WHAT YOU ARE ASKED TO DO: Echo the records verbatim, from the line containing "click on There" through the line containing "coordinates (1344, 753).", both lines included.

## begin

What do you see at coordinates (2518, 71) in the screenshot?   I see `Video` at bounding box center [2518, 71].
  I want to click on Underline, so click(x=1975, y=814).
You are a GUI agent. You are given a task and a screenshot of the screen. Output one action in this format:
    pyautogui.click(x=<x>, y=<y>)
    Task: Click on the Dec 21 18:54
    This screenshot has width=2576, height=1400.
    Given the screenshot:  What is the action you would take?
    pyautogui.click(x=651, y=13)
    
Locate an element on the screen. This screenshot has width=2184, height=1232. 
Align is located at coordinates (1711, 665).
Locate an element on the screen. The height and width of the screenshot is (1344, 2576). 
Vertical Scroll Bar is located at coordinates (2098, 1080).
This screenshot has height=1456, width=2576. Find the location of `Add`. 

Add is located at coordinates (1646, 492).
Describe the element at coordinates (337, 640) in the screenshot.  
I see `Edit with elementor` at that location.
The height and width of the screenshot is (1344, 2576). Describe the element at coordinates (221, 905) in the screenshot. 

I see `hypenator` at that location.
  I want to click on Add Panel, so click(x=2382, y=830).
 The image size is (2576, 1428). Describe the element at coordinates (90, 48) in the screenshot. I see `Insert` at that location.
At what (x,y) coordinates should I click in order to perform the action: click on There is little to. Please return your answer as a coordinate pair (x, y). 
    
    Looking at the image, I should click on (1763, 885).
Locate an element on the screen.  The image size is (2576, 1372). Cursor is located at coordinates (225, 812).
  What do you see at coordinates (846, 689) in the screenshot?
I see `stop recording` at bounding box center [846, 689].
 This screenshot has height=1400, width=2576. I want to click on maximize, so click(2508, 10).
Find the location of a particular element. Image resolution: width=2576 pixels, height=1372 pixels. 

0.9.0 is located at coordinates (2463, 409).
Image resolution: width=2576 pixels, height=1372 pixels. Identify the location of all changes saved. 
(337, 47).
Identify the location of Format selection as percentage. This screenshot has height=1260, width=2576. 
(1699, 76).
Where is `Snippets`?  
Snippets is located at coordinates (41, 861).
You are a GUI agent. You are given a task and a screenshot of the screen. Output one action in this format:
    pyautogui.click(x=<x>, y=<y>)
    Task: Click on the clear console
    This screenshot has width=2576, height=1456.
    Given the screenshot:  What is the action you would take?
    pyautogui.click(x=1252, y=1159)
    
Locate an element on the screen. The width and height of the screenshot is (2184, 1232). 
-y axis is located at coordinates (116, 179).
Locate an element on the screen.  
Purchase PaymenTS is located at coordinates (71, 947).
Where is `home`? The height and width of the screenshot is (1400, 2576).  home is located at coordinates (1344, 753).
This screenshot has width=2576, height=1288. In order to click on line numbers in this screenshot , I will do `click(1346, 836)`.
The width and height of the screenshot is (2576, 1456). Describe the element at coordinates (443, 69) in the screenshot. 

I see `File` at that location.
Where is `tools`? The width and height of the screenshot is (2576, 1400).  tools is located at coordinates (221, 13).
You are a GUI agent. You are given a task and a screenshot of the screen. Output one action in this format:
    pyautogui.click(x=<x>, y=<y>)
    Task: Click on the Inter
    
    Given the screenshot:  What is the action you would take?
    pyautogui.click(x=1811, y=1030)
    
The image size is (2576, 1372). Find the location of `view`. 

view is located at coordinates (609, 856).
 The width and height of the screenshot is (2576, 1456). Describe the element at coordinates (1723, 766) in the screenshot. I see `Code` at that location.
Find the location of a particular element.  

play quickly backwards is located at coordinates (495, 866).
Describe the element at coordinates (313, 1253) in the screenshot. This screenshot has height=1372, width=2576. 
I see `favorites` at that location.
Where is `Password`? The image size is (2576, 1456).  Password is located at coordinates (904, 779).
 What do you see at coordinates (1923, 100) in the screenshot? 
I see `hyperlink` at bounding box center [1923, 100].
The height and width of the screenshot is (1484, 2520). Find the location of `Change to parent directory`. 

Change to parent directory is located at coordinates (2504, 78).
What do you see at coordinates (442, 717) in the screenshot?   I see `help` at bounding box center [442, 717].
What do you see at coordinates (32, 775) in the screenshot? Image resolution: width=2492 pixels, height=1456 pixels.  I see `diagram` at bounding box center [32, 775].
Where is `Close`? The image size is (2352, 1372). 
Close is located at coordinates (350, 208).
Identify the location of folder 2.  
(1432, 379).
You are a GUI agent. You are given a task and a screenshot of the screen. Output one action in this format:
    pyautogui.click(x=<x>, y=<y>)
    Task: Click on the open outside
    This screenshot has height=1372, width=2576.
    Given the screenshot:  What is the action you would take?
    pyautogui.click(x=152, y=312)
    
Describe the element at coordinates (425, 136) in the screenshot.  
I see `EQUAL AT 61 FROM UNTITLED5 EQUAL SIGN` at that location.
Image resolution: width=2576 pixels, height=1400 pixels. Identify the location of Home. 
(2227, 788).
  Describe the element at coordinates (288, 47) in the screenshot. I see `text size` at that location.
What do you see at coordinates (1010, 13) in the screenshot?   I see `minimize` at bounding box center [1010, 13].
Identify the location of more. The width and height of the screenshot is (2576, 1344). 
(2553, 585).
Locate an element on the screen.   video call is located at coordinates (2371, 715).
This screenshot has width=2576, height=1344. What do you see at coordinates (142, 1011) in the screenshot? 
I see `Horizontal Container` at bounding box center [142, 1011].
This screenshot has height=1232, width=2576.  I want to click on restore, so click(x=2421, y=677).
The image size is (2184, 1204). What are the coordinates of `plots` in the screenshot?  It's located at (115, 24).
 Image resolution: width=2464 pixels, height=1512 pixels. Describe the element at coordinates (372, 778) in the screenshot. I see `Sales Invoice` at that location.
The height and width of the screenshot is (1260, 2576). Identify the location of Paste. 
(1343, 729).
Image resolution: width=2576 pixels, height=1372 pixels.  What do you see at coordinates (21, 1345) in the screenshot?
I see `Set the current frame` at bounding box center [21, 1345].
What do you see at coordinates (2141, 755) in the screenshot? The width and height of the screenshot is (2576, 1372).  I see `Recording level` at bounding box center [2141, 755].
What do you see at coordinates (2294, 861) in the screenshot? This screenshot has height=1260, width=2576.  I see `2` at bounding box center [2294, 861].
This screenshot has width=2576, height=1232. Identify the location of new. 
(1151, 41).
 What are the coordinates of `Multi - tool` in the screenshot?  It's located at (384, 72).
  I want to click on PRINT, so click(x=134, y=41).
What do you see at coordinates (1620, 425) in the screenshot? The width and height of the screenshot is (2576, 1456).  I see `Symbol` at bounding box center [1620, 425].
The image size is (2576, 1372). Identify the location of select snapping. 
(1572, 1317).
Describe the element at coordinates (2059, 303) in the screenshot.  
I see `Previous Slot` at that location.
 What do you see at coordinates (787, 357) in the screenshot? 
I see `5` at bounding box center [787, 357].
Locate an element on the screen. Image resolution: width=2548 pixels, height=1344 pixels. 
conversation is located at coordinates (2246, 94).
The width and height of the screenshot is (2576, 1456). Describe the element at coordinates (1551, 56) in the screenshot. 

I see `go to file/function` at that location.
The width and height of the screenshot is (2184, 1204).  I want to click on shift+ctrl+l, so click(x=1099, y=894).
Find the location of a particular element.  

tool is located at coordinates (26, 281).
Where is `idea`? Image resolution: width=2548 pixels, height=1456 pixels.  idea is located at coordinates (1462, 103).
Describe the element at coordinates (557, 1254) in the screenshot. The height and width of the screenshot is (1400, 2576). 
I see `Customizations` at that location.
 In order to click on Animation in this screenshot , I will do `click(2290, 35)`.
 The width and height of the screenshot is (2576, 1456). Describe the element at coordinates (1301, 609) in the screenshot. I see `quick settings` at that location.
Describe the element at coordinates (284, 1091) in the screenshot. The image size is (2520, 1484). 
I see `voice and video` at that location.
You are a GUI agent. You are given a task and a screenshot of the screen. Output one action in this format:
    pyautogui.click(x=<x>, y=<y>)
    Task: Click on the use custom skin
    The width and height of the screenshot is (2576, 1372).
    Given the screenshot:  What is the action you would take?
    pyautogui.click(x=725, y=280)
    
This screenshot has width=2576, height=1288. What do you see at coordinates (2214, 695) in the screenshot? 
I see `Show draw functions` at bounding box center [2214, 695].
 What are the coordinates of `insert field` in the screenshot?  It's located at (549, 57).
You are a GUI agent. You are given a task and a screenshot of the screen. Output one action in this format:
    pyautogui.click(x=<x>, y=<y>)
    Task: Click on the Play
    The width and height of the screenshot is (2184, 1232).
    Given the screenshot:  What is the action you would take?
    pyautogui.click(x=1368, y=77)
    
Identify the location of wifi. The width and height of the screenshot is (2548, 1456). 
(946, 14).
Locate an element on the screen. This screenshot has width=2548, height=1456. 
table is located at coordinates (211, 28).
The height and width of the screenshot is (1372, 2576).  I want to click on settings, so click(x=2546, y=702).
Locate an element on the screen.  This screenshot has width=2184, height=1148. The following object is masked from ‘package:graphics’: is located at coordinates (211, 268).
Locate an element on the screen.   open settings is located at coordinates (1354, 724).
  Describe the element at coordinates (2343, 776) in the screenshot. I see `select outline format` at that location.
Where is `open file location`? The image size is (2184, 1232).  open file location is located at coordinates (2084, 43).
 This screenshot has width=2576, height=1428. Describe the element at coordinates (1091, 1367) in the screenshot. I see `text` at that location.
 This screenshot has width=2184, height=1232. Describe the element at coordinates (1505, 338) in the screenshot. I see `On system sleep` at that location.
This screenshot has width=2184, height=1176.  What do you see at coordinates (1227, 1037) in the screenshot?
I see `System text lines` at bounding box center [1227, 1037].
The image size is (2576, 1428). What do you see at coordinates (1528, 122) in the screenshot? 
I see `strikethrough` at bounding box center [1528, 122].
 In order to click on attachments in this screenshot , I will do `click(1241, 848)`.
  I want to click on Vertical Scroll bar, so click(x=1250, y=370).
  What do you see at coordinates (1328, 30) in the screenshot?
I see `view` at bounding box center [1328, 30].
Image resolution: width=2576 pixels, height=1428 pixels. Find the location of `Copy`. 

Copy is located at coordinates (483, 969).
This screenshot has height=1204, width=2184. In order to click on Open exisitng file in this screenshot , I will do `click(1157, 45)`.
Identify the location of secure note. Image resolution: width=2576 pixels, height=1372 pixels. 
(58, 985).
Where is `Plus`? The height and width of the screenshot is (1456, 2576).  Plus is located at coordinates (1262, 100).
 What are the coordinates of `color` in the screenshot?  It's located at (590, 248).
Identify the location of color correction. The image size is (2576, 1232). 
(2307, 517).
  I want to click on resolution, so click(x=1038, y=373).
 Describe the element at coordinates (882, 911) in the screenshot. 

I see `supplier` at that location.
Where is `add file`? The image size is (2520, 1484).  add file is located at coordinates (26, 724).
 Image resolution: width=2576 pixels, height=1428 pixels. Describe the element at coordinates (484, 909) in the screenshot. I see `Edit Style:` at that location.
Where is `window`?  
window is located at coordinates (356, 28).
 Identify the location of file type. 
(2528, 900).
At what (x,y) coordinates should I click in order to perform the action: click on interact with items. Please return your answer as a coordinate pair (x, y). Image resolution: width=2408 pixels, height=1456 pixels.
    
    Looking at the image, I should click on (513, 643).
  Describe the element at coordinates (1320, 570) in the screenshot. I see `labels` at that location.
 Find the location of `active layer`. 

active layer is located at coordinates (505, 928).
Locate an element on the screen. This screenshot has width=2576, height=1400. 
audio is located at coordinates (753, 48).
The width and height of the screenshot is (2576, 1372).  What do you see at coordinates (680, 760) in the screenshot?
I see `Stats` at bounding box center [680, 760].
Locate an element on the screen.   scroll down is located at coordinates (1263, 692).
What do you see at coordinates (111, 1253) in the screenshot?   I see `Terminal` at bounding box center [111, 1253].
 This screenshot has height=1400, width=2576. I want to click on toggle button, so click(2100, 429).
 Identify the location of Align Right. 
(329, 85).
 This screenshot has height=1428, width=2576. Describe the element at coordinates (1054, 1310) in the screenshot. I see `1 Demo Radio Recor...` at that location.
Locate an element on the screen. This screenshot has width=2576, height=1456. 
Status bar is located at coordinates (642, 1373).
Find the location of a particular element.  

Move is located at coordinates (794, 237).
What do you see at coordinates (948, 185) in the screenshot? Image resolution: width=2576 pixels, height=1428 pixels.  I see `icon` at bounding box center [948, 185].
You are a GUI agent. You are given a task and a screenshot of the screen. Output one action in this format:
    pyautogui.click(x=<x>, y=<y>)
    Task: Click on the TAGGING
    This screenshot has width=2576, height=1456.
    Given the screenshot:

## end

ANSWER TO THIS EXERCISE:
At what (x,y) coordinates should I click in order to perform the action: click on There is little to. Please return your answer as a coordinate pair (x, y). 
    
    Looking at the image, I should click on (1763, 885).
Locate an element on the screen.  The image size is (2576, 1372). Cursor is located at coordinates (225, 812).
  What do you see at coordinates (846, 689) in the screenshot?
I see `stop recording` at bounding box center [846, 689].
 This screenshot has height=1400, width=2576. I want to click on maximize, so click(2508, 10).
Find the location of a particular element. Image resolution: width=2576 pixels, height=1372 pixels. 

0.9.0 is located at coordinates (2463, 409).
Image resolution: width=2576 pixels, height=1372 pixels. Identify the location of all changes saved. 
(337, 47).
Identify the location of Format selection as percentage. This screenshot has height=1260, width=2576. 
(1699, 76).
Where is `Snippets`?  
Snippets is located at coordinates (41, 861).
You are a GUI agent. You are given a task and a screenshot of the screen. Output one action in this format:
    pyautogui.click(x=<x>, y=<y>)
    Task: Click on the clear console
    This screenshot has width=2576, height=1456.
    Given the screenshot:  What is the action you would take?
    pyautogui.click(x=1252, y=1159)
    
Locate an element on the screen. The width and height of the screenshot is (2184, 1232). 
-y axis is located at coordinates (116, 179).
Locate an element on the screen.  
Purchase PaymenTS is located at coordinates (71, 947).
Where is `home`? The height and width of the screenshot is (1400, 2576).  home is located at coordinates (1344, 753).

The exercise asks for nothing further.